[Goal of the exercise]: Each entry below is to be transcribed exactly.

[Data provided]:
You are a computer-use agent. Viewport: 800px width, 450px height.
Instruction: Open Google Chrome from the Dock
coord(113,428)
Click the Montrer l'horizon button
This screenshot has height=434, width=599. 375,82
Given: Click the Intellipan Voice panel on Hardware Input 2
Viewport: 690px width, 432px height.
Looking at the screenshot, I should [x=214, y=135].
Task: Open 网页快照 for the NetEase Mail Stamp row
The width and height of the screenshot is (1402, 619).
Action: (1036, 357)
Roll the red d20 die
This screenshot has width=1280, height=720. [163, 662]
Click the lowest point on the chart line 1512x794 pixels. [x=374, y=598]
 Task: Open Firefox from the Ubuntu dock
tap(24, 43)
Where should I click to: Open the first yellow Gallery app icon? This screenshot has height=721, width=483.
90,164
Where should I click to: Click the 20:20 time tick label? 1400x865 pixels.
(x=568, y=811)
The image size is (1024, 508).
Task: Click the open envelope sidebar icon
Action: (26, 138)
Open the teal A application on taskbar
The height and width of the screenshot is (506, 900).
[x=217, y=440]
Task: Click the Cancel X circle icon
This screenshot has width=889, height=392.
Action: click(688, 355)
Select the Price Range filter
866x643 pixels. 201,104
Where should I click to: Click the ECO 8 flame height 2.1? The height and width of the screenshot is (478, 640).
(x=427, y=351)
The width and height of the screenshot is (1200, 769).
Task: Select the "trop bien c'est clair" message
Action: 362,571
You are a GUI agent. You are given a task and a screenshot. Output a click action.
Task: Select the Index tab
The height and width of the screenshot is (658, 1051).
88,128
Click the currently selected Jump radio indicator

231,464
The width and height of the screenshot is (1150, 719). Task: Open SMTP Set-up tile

[Response to the task]:
You are a computer-use agent. Viewport: 800px width, 450px height.
Instruction: Open Google Chrome from the Dock
coord(113,428)
Click the Montrer l'horizon button
This screenshot has height=434, width=599. 375,82
Given: Click the Intellipan Voice panel on Hardware Input 2
Viewport: 690px width, 432px height.
Looking at the screenshot, I should [x=214, y=135].
Task: Open 网页快照 for the NetEase Mail Stamp row
The width and height of the screenshot is (1402, 619).
Action: (1036, 357)
Roll the red d20 die
This screenshot has width=1280, height=720. [163, 662]
Click the lowest point on the chart line 1512x794 pixels. [x=374, y=598]
 Task: Open Firefox from the Ubuntu dock
tap(24, 43)
Where should I click to: Open the first yellow Gallery app icon? This screenshot has height=721, width=483.
90,164
Where should I click to: Click the 20:20 time tick label? 1400x865 pixels.
(x=568, y=811)
The image size is (1024, 508).
Task: Click the open envelope sidebar icon
Action: (26, 138)
Open the teal A application on taskbar
The height and width of the screenshot is (506, 900).
[x=217, y=440]
Task: Click the Cancel X circle icon
This screenshot has width=889, height=392.
Action: click(688, 355)
Select the Price Range filter
866x643 pixels. 201,104
Where should I click to: Click the ECO 8 flame height 2.1? The height and width of the screenshot is (478, 640).
(x=427, y=351)
The width and height of the screenshot is (1200, 769).
Task: Select the "trop bien c'est clair" message
Action: 362,571
You are a GUI agent. You are given a task and a screenshot. Output a click action.
Task: Select the Index tab
The height and width of the screenshot is (658, 1051).
88,128
Click the currently selected Jump radio indicator

231,464
The width and height of the screenshot is (1150, 719). Task: Open SMTP Set-up tile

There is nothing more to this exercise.